A Lei de Responsabilidade Fiscal (Lei Complementar nº 101, de 04/05/00 - que sempre deve ser respeitada em todos os anos do mandato) contém normas mais rigorosas, estabelecendo proibições especiais, com relação a admissão de pessoal, realização de operações de crédito e celebração de contratos no último ano do mandato (confira-se artigos 21, parágrafo único, 38, IV, b, e 42), dado que tais situações poderiam levar à obtenção de indevido proveito eleitoral, para o candidato à reeleição. O propósito, claramente evidente, de tais proibições é assegurar a legitimidade dos pleitos eleitorais, coibindo o uso de recursos públicos para a cooptação de eleitores.
Mas, pelo entendimento restritivo aos atos praticados apenas no mandato em curso, o candidato à reeleição poderia transgredir, à vontade, a lei de Responsabilidade Fiscal no último ano do mandato, durante a disputa eleitoral, pois as violações contra ela consumadas seriam insuscetíveis de punição no mandato subsequente. Seja permitido invocar aqui um ensinamento básico de Carlos Maximiliano, que continua sendo, ainda hoje, o Papa da hermenêutica: "Deve o Direito ser interpretado inteligentemente: não de modo que a ordem legal envolva um absurdo, prescreva inconveniências, vá ter a conclusões inconsistentes ou impossíveis". ("Hermenêutica e Aplicação do Direito", Forense, 9ª edição, 1984, pág. 166)

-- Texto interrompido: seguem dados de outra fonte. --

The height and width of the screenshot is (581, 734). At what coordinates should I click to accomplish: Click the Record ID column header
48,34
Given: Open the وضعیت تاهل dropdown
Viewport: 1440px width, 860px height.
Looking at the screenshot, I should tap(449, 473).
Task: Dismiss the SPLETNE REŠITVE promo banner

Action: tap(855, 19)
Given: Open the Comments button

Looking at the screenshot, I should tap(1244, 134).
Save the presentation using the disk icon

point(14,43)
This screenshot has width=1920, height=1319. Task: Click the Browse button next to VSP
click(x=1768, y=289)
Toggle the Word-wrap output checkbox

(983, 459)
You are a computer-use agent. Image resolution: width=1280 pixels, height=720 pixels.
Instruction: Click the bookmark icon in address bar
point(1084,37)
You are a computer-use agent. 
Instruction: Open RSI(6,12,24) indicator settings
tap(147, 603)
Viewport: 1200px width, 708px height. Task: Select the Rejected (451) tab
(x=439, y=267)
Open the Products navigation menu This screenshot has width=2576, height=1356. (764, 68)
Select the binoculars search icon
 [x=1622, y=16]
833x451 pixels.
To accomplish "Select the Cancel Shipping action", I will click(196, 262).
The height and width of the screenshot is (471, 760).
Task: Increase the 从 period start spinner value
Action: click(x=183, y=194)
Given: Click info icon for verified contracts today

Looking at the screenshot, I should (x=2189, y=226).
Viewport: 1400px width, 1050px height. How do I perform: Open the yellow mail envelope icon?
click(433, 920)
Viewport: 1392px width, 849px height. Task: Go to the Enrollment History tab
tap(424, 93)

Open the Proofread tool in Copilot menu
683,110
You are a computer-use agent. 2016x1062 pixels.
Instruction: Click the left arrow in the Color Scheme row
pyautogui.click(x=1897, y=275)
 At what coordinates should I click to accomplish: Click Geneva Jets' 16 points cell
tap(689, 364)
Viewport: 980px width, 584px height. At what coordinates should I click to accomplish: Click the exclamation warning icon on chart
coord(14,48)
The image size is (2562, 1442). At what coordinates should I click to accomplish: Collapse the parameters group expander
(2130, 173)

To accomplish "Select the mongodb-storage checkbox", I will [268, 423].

Enquanto sofismas continuarem sendo aceitos, com base numa exacerbada e completamente despropositada presunção de inocência, o pais continuará sendo o reino da corrupção e da impunidade. Lágrimas de crocodilo continuarão sendo vertidas em profusão, enquanto se tolera, hipocritamente, a vergonhosa injustiça social, até que o princípio constitucional da probidade administrativa seja levado a sério e que a ética no desempenho de qualquer função pública passe a ser um requisito indispensável, e a punição de comprovadas transgressões deixe de ser algo excepcional.